Task statement | According to the abstract on cannabinoids in oral fluid, what THC percentage did the active cannabis contain?
**** Text under study
U.S. Department of Health and Human Services

 

Date of this Version

2017

Document Type

Article

Citation

Drug Test. Analysis 2017, 9, 905–915.

Comments

U.S. government work.

Abstract

Oral fluid (OF) is an important matrix for monitoring drugs. Smoking cannabis is common, but vaporization and edible consumption also are popular. OF pharmacokinetics are available for controlled smoked cannabis, but few data exist for vaporized and oral routes. Frequent and occasional cannabis smokers were recruited as participants for four dosing sessions including one active (6.9% Δ9-tetrahydrocannabinol, THC) or placebo cannabis-containing brownie, followed by one active or placebo cigarette, or one active or placebo vaporized cannabis dose. Only one active dose was administered per session. OF was collected before and up to 54 (occasional) or 72 (frequent) h after dosing from cannabis smokers. THC, 11-hydroxy-THC (11-OH-THC), 11-nor-9- carboxy-THC (THCCOOH), tetrahydrocannabivarin (THCV), cannabidiol (CBD), and cannabigerol (CBG) were quantified by liquid chromatography-tandem mass spectrometry. OF cannabinoid Cmax occurred during or immediately after cannabis consumption due to oral mucosa contamination. Significantly greater THC Cmax and significantly later THCV, CBD, and CBG tlast were observed after smoked and vaporized cannabis compared to oral cannabis in frequent smokers only. No significant differences in THC, 11- OH-THC, THCV, CBD, or CBG tmax between routes were observed for either group. For occasional smokers, more 11-OH-THC and THCCOOH-positive specimens were observed after oral dosing than after inhaled routes, increasing % positive cannabinoid results and widening metabolite detection windows after oral cannabis consumption. Utilizing 0.3 μg/L THCV and CBG cut-offs resulted in detection windows indicative of recent cannabis intake. OF pharmacokinetics after high potency CBD cannabis are not yet available precluding its use currently as a marker of recent use.
********
**** Data excerpts
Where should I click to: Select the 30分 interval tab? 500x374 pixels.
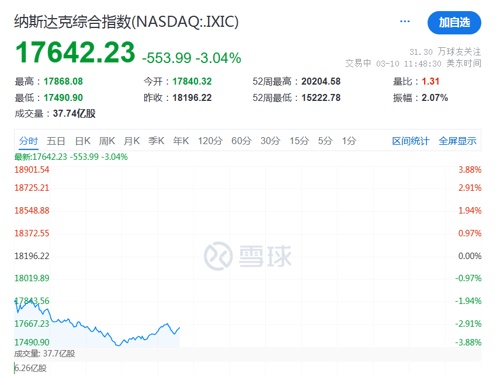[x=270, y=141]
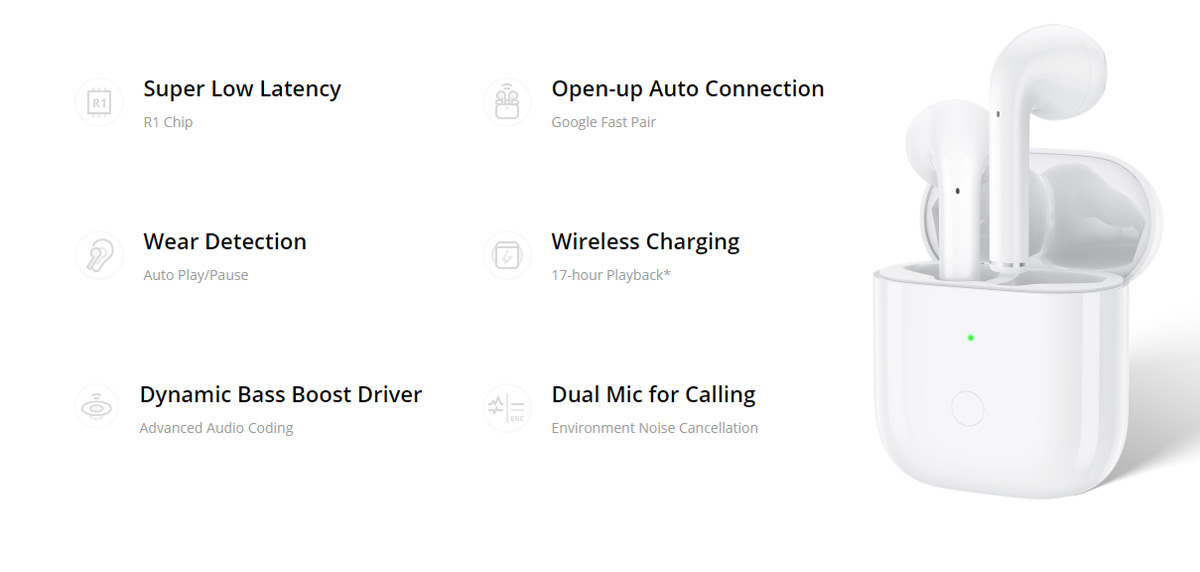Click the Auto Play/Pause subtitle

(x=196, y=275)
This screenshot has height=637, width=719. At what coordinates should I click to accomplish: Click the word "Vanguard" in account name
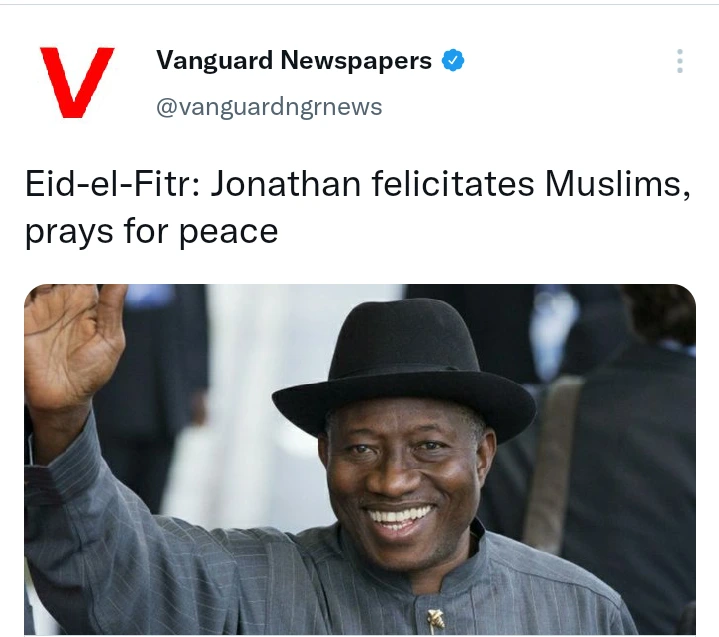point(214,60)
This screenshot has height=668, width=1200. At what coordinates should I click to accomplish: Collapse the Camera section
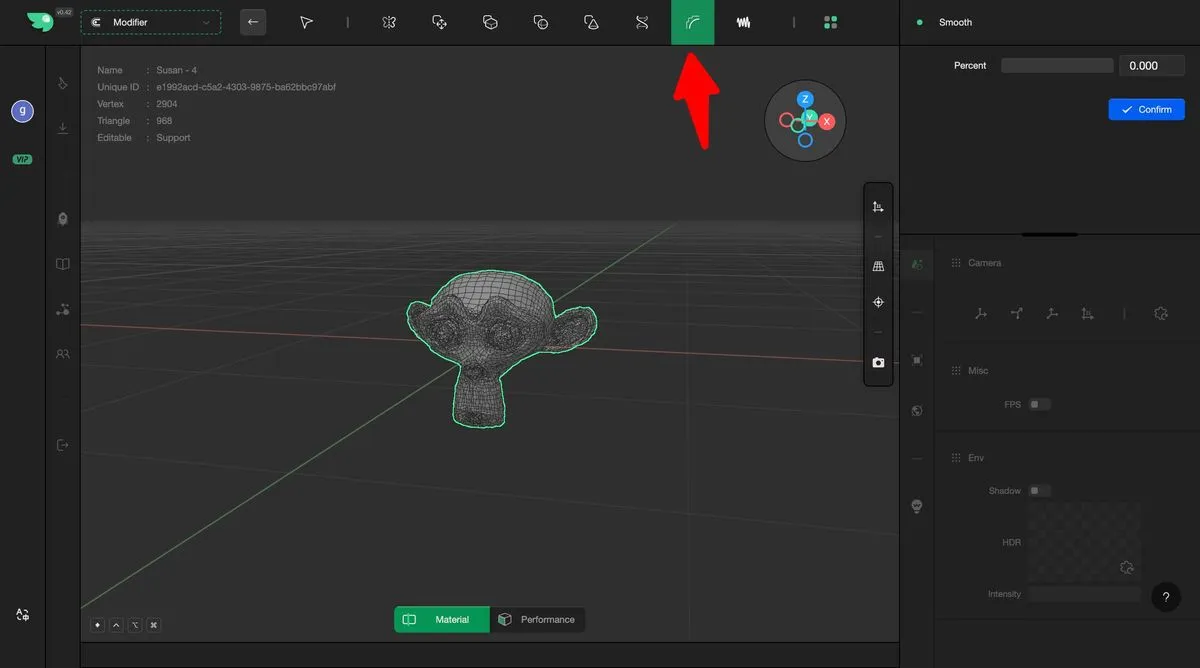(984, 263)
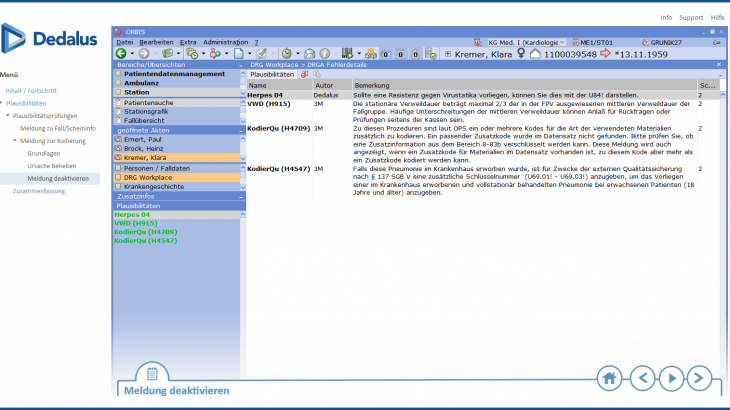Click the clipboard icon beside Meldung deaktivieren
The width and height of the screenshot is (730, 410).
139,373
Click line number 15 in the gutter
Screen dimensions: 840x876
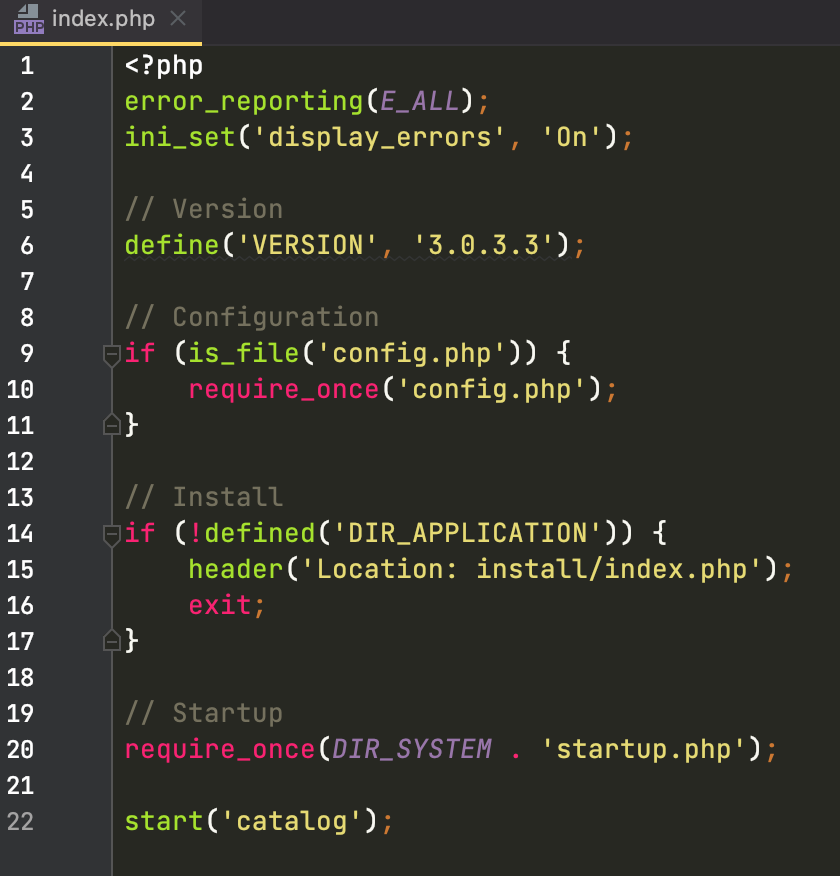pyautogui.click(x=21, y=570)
********
Result for this task | 6.9% Δ9-tetrahydrocannabinol (THC)